Electrode-switchable: exploring this new strategy to achieve regiodivergent azidoiodination of alkenes

Abstract

The deployment of electrochemical strategies to achieve chemoselective and stereoselective syntheses has established new avenues for the construction of isomers with distinctive structural frameworks. While these advances are noteworthy, the capacity of these strategies to endow regioselectivity remains insufficiently explored. Herein, we introduce an “electrode-switchable” strategy that orchestrates the electrode-mediated regioselective azidoiodination of alkenes, showcasing the controlled diversification potential of this approach. This strategy was influenced by the choice of anode electrode materials to selectively generate different oxidation states of iodine species starting from I⁻. Utilizing a graphite plate anode leads to α-azido iodo compounds following the azidoiodination of alkenes. In contrast, employing a Pt plate anode reverses this regioselectivity, yielding β-azido iodo compounds. Insights gleaned from density functional theory calculations and cyclic voltammetry electrochemical tests suggest that the adsorption energy of I⁻ on the Pt electrode surface and its highest oxidation state are significantly higher than those on graphite.

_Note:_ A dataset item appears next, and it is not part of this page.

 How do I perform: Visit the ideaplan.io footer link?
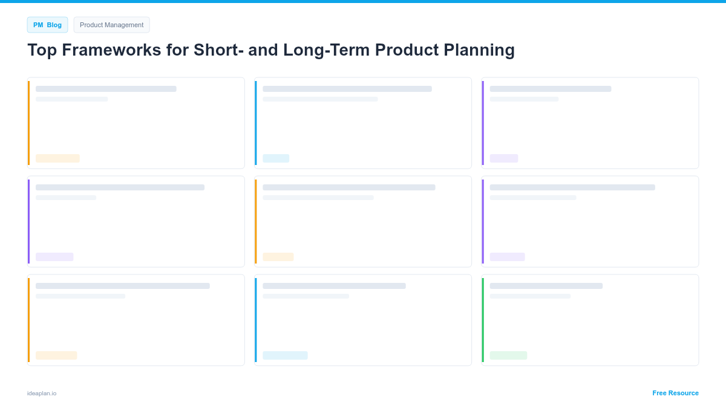42,393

This difference elucidates why, relative to graphite, a greater proportion of I⁻ ions undergo oxidation on Pt, resulting in more pronounced electron loss and higher oxidation states. Additional mechanistic investigations, including control experiments, corroborate this interpretation and highlight the anode material's pivotal influence on the regiodivergent selectivity observed in the azidoiodination of alkenes.